The new licenses clarify when licensees may or may not synchronize musical CC’d works in timed-relation with a moving image. Basically, if a license allows derivatives, it allows the synching of music to video. If no derivs, no synching allowed. (See Section 1b.)

Other music-specific rights clarified

The default rules for music-related copyrights can be particularly complicated, and the 2.0 licenses go to greater length to clarify how various CC license options affect music rights. In a nutshell: If you pick the “noncommercial” provision, you retain the right to collect royalties from BMI, ASCAP, or the equivalent for performance royalties; from Harry Fox or the equivalent for mechanicals; and from SoundExchange or the equivalent for webcasting compulsories. If you allow commercial re-use, you waive the exclusive rights to collect these various revenue streams. This is not a departure from the policy embodied in the 1.0 licenses — these same results would be extrapolated by any reasonable interpretation. But 2.0 just makes it all clearer, and using the language of the profession. (See Sections 4e and 4f.) Note: This music-specific language marks the first time we’ve referred to any specific statutes in the generic CC licenses. This means that future iCommons licenses will have to do the same somewhat complicated mapping exercise for each respective jurisdiction.
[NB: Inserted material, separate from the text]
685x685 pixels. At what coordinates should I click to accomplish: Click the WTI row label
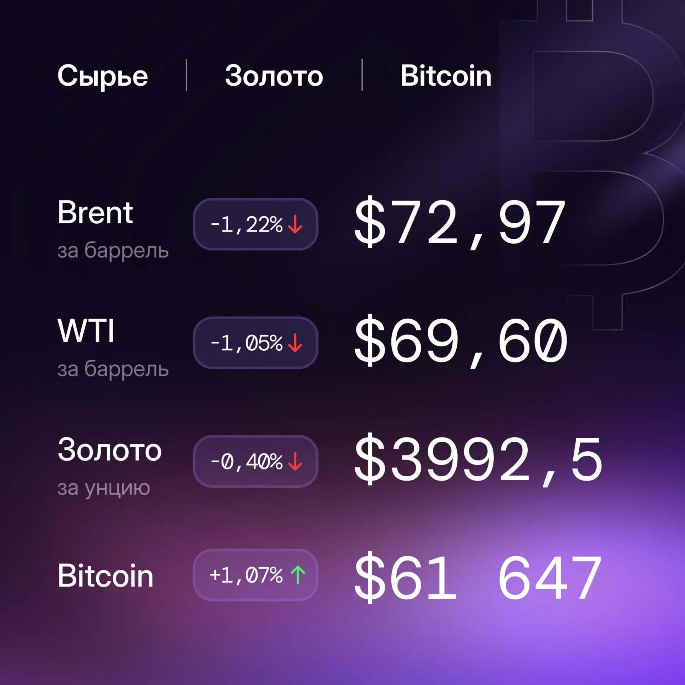pos(86,331)
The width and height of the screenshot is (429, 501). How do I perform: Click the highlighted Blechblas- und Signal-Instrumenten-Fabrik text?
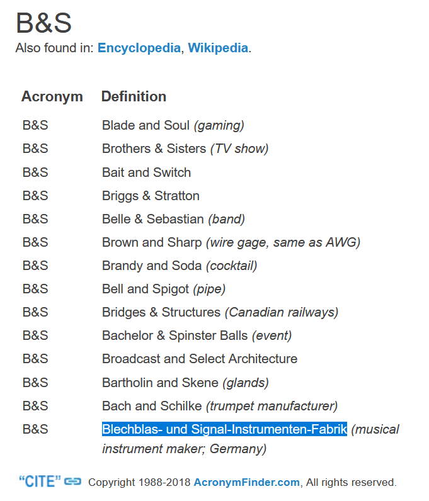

Warranties? Up to licensors

Unlike the 1.0 licenses, the 2.0 licenses include language that makes clear that licensors’ disclaim warranties of title, merchantibility, fitness, etc. As readers of this blog know by now, the decision to drop warranties as a standard feature of the licenses was a source of much organizational soul-searching and analytical thinking for us. Ultimately we were swayed by a two key factors: (1) Our peers, most notably, Karl Lenz, Dan Bricklin, and MIT. (2) The realization that licensors could sell warranties to risk-averse, high-exposure licensees interested in the due diligence paper trial, thereby creating nice CC business model. (See the Prelinger Archive for a great example of this free/fee, as-is/warranty approach.) You can find extensive discussion of this issue in previous posts on this blog. (See Section 5.)

Share Alike Across Borders

Version 2.0 licenses that feature the Share Alike requirement now clarify that derivatives may be re-published under one of three types of licenses: (1) the exact same license as the original work; (2) a later version of the same license as the original work; (3) an iCommons license that contains the same license elements as the original work (e.g. BY-SA-NC, as defined in Section 1 of each license). The version 1.0 licenses required that derivative be published under the exact same license only. Our tweak means much better compatibility across future jurisdiction-specific licenses and, going forward, across versions. Less forking, more fun. (See Section 4b.)

Otherwise, Share Alike Means Share Alike

After much very strong and eloquent argument from our readers and supporters, and notwithstanding the increased flexibility of Share Alike in the iCommons context, we decided not to make the BY-NC-SA and plain BY-SA licenses compatible. If you take a work under BY-NC-SA 2.0 and make something new from it, for example, you can re-publish under BY-NC-SA Japan, or BY-NC-SA 7.4 (when that comes), but you cannot republish it under any other license or combine it with BY-SA content. Similarly, a derivative made from a work under BY-SA 2.0 may be published only under BY-SA 2.0, BY-SA (iCommons license), or BY-SA 9.1, but it can’t be mixed with BY-NC-SA or other noncommercial content and republished.

Nifty new Some Rights Reserved button

Check out the button at the bottom of this page. Wouldn’t that look good on your site? Time for an upgrade, cosmetic as well as legal?